Google has offered to take steps to allay competition regulators' concerns about its business practices.
The European Commission has received detailed proposals from the internet giant, which has been under investigation following complaints from more than a dozen companies, including Microsoft, that Google has used its market power to block rivals.
Companies found to be in breach of EU rules can be fined as much as 10 per cent of global turnover, which could mean up to $4 billion if there is no satisfactory resolution in Google's case, but if the commission accepts the proposals under its settlement procedure, it would mean no fine and no finding of wrongdoing against Google.
EU Competition Commissioner Joaquin Almunia confirmed he had received Google's submission, but declined to give details of the proposal while Google spokesman Al Verney said the group continues to work cooperatively with the commission.

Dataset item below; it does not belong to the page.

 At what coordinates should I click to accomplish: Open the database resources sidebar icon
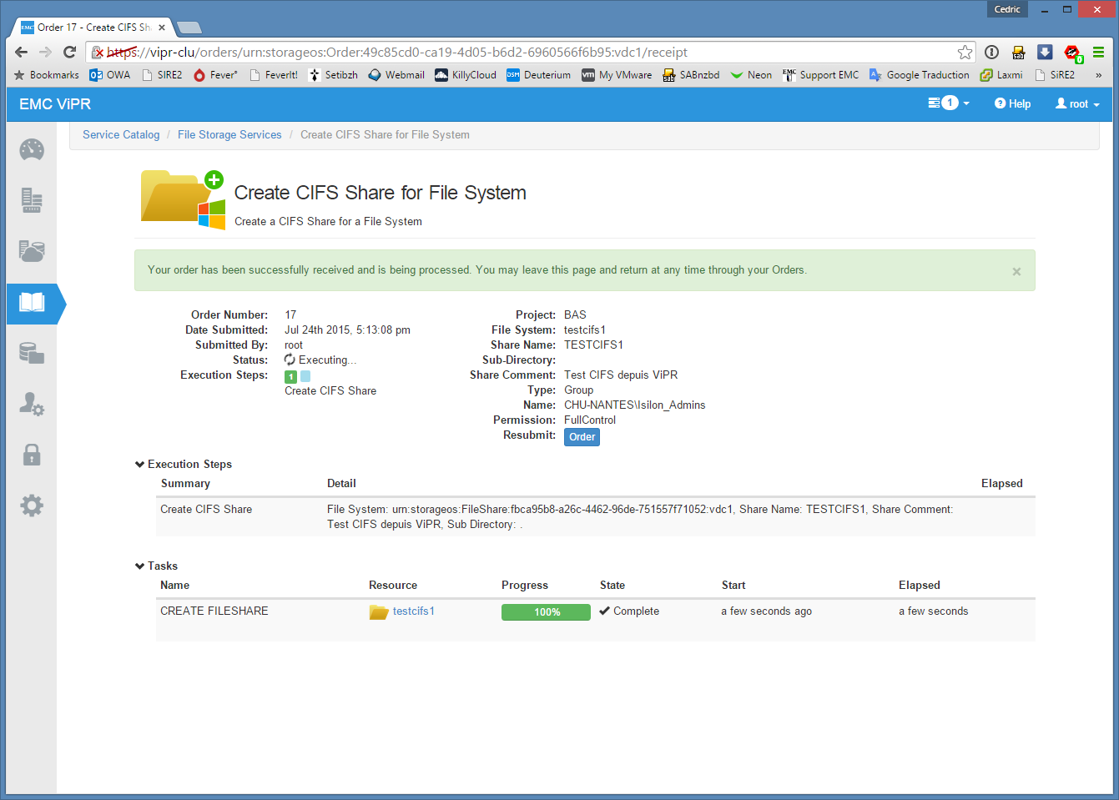32,354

David Wood, legal counsel for lobby group Icomp, whose members include complainants Microsoft, Foundem, Hot-map, Streetmap and Nextag, said: “To be seen as a success, any settlement must include specific measures to restore competition and allow other parties to compete effectively on a level playing field.

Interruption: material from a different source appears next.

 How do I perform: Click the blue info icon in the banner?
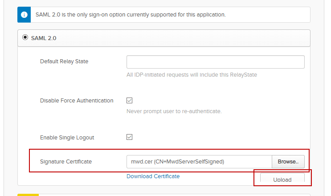click(24, 15)
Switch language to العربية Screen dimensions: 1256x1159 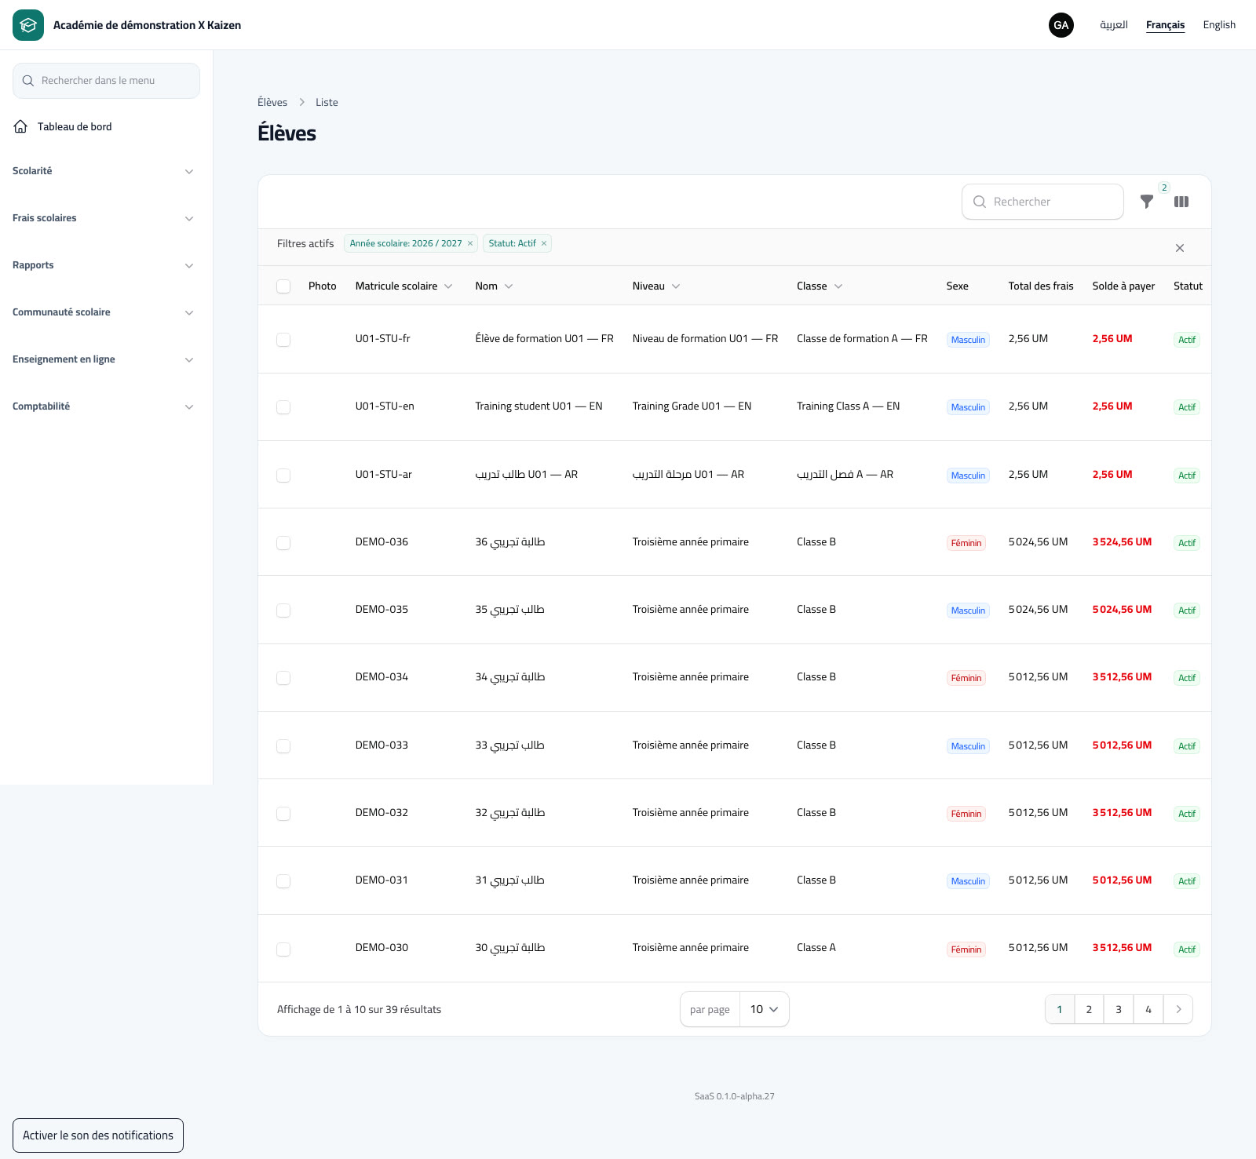coord(1114,25)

“Any settlement must include explicit acceptance by Google of its dominance and that it has damaged European businesses through its anti-competitive practices.”
There are more than twenty formal complainants in the case who argue that, among other things, Google favours its own services over rivals' in search results and has been "scraping" content from other sites to use in its own search results and using its position to deny other sites traffic.
The commission, which acts as competition regulator in the 27-member European Union, is also concerned the company may have put restrictions on advertisers and advertising to prevent them from moving their online campaigns to competing search engines.
The FairSearch coalition, whose members include online travel agencies and complainants Expedia and TripAdvisor, said a third-party monitor should be appointed to ensure that Google lives up to any promises.
The commission is now expected to seek feedback from Google's rivals and other interested parties, before launching an official market test.
Last month, Google won a major victory when U.S. antitrust regulators ended their investigation, saying the company had not manipulated its web search results to block rivals.